Dataset entries:
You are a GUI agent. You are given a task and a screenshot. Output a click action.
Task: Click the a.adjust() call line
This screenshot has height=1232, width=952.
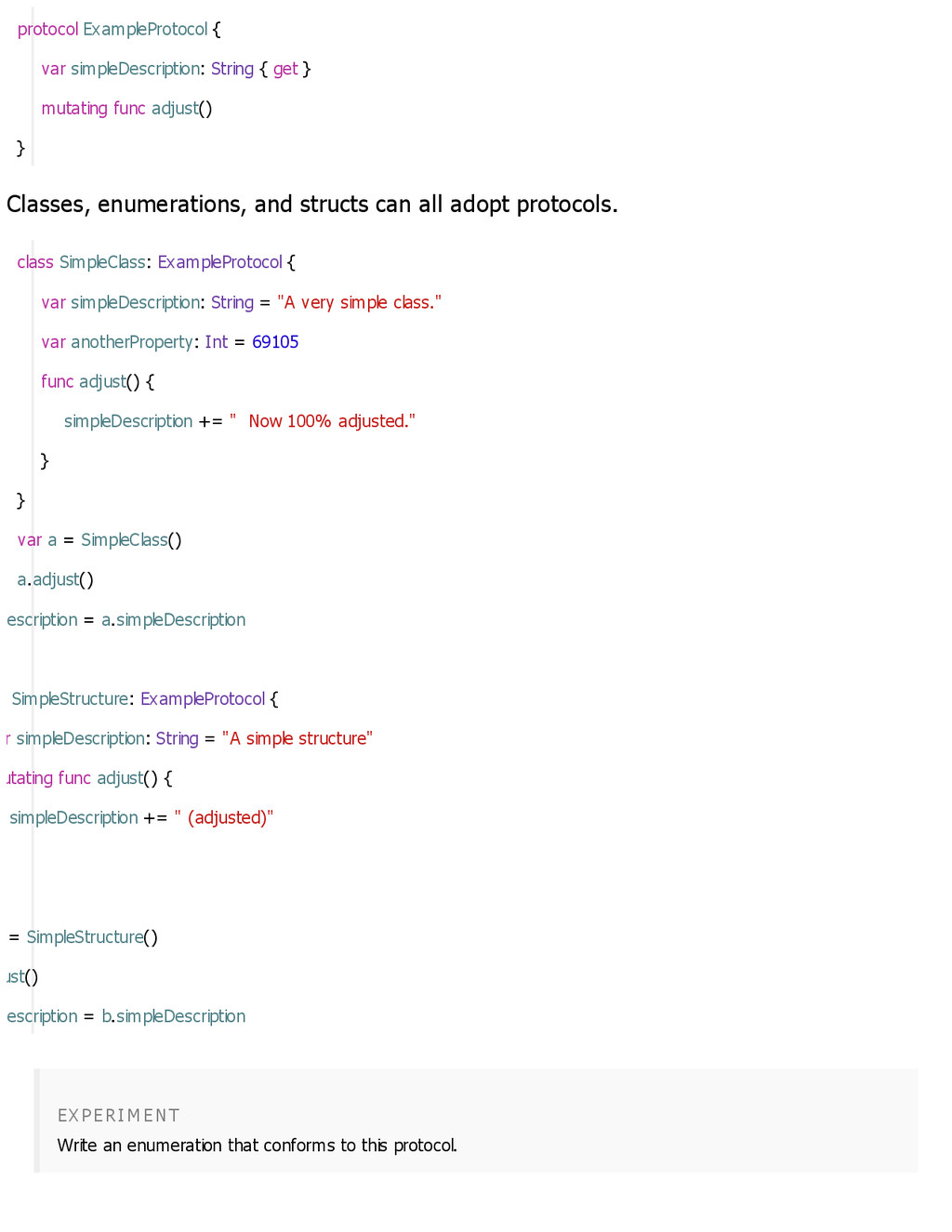pyautogui.click(x=56, y=580)
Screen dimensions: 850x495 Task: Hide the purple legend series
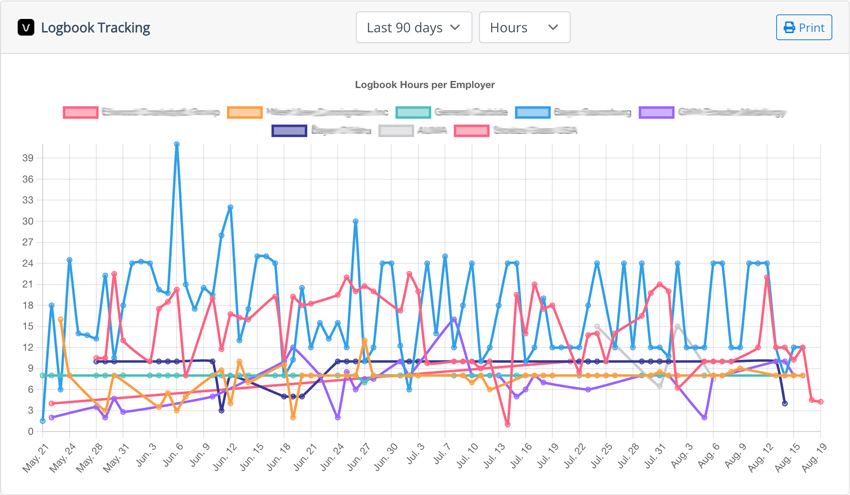(x=656, y=112)
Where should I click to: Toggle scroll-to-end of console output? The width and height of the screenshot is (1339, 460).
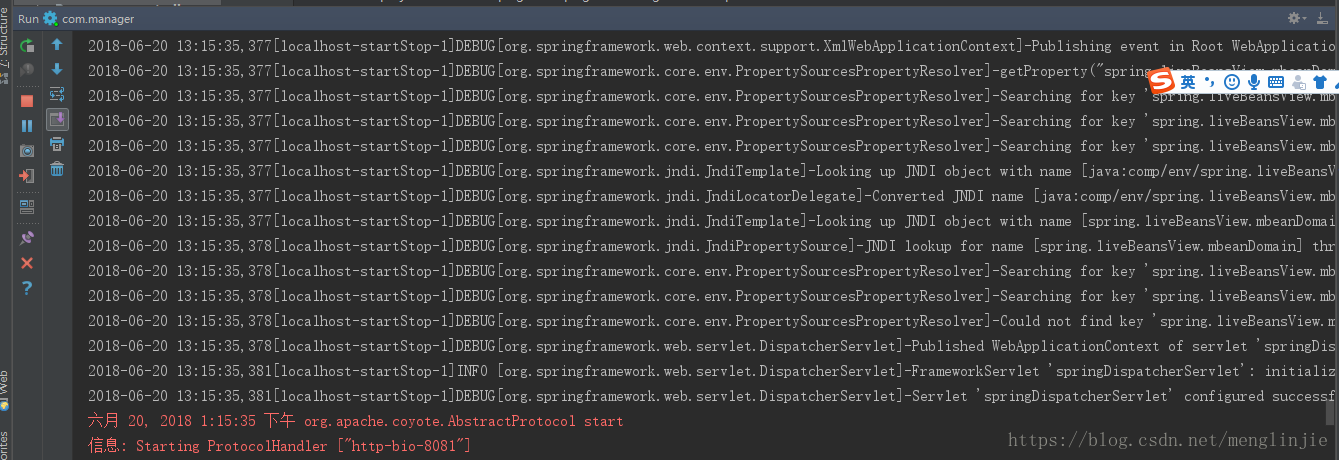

Task:
Everything in the records that precede this task must be written out again exactly, except the pictures.

Your solution:
You are a GUI agent. You are given a task and a screenshot. Output a click action.
Task: Click the a.adjust() call line
This screenshot has height=1232, width=952.
pyautogui.click(x=56, y=580)
Screen dimensions: 850x495 Task: Hide the purple legend series
(x=656, y=112)
Where should I click to: Toggle scroll-to-end of console output? The width and height of the screenshot is (1339, 460).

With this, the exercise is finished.